NameError: name 'dist_w_loop' is not defined

**Part 2.** Use only functions provided in numpy to calculate to find the pairwise distances in a vectorized fashion. You shouldn't use any loops or any other library except numpy.

In [17]:
def vect_dist(A,B):
    # your code goes here
    return np.sum((A[None,:] - B[:, None])**2, -1)**0.5
    pass

In [18]:
dist_w_vec = vect_dist(A,B)
print(len(dist_w_vec[0]))
print(len(dist_w_vec))

1000
5000


In [19]:
dist_w_vec

array([[11.05274066,  9.45975945,  9.10412115, ...,  8.61994485,
        10.56744549, 10.26401403],
       [10.38876466,  9.67015416,  9.94540619, ..., 10.24009112,
         9.95653534,  9.53785915],
       [10.16663561,  8.02972644, 10.33590363, ..., 10.36815424,
         9.7496924 ,  9.54423071],
       ...,
       [ 9.40609189,  8.35375709,  9.54935886, ..., 10.22758393,
        10.2086809 ,  8.45891164],
       [ 9.98343736,  9.26134481,  8.98421158, ...,  8.89727869,
         8.89732519,  9.12512204],
       [ 9.24938432,  9.12936845,  8.8744184 , ..., 10.29262723,
         9.98095355,  8.72211447]])

**Part 3.** Compare the solutions of the two methods to make sure you get the same answer.

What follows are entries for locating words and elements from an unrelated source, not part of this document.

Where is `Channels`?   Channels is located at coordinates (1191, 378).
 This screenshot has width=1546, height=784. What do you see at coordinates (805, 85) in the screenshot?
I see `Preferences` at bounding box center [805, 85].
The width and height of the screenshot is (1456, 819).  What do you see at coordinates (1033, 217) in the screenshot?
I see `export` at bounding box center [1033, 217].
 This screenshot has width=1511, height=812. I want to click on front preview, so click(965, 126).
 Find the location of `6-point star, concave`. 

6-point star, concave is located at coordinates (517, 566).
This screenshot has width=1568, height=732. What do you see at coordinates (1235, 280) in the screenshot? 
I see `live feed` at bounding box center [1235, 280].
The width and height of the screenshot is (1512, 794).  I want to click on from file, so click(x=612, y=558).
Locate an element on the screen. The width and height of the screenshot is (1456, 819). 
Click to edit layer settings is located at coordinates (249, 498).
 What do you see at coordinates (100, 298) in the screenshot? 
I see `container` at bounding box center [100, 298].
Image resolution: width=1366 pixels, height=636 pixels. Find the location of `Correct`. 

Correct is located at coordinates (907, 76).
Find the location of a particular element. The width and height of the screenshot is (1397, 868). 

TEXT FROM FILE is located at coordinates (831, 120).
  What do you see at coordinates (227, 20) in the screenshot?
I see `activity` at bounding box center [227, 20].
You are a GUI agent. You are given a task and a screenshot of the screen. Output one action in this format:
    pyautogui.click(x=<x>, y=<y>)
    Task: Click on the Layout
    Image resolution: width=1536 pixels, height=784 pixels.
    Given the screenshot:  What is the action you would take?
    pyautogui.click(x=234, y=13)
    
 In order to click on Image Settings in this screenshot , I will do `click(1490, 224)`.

Then compare the efficiency of the two methods using *timeit*.

In [20]:
# use magic timeit on your functions
#%timeit ...

In [21]:
# Check that the answers from both methods are the same
# your code goes here


In [22]:
# time the loop method
# your code goes here


In [23]:
# time the vectorized method
# your code goes here


**Part 4.** Use scikit-learn package to do the same calculation and compare the efficiency with the previous methods.

In [24]:
import sklearn

def sk_dist(A,B):
    # your code goes here
    pass

In [25]:
dist_w_sk = sk_dist(A,B)

In [26]:
# check if the answers are the same
np.min(dist_w_vec == dist_w_loop)

NameError: name 'dist_w_loop' is not defined

In [27]:
# time the vectorized method
# your code goes here


### Conclusion

Using vectorization methods are orders of magnitude faster than using logical loops (witness the power of linear algebra and hardware acceleration). Vectorization also makes the code much more readable and generalizable to future applicaitons.